------ DATA FOR ANALYSIS ------

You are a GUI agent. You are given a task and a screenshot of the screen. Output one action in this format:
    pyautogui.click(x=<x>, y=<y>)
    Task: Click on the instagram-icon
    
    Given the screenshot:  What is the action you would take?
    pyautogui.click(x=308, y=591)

------
------ DATA FOR ANALYSIS ------

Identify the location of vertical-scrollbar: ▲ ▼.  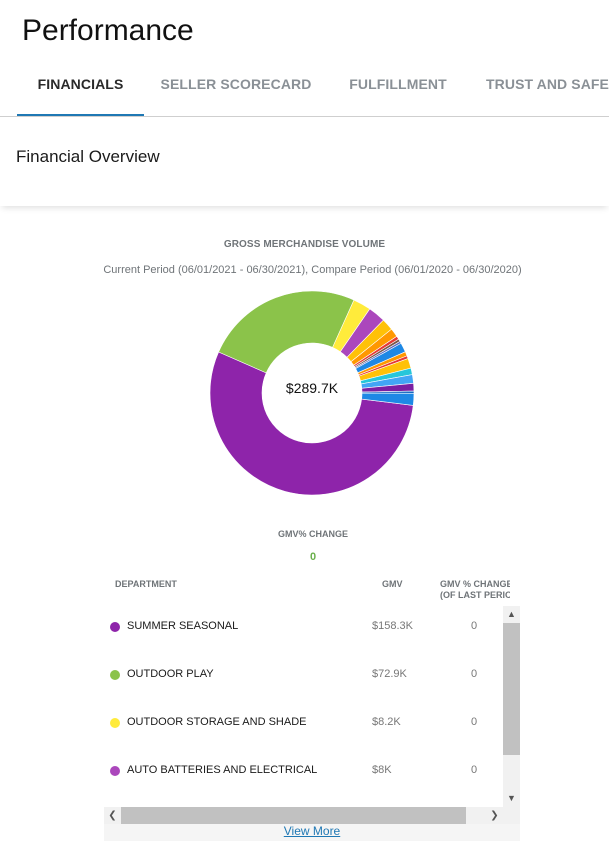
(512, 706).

------

EXERCISE »
Write out the lines above, starting at the one containing "You are a GUI" and ending at the one containing "pyautogui.click(x=308, y=591)", as a JSON list of strings with one string per line and blank lines omitted.

RESULT »
[
  "You are a GUI agent. You are given a task and a screenshot of the screen. Output one action in this format:",
  "    pyautogui.click(x=<x>, y=<y>)",
  "    Task: Click on the instagram-icon",
  "    Given the screenshot:  What is the action you would take?",
  "    pyautogui.click(x=308, y=591)"
]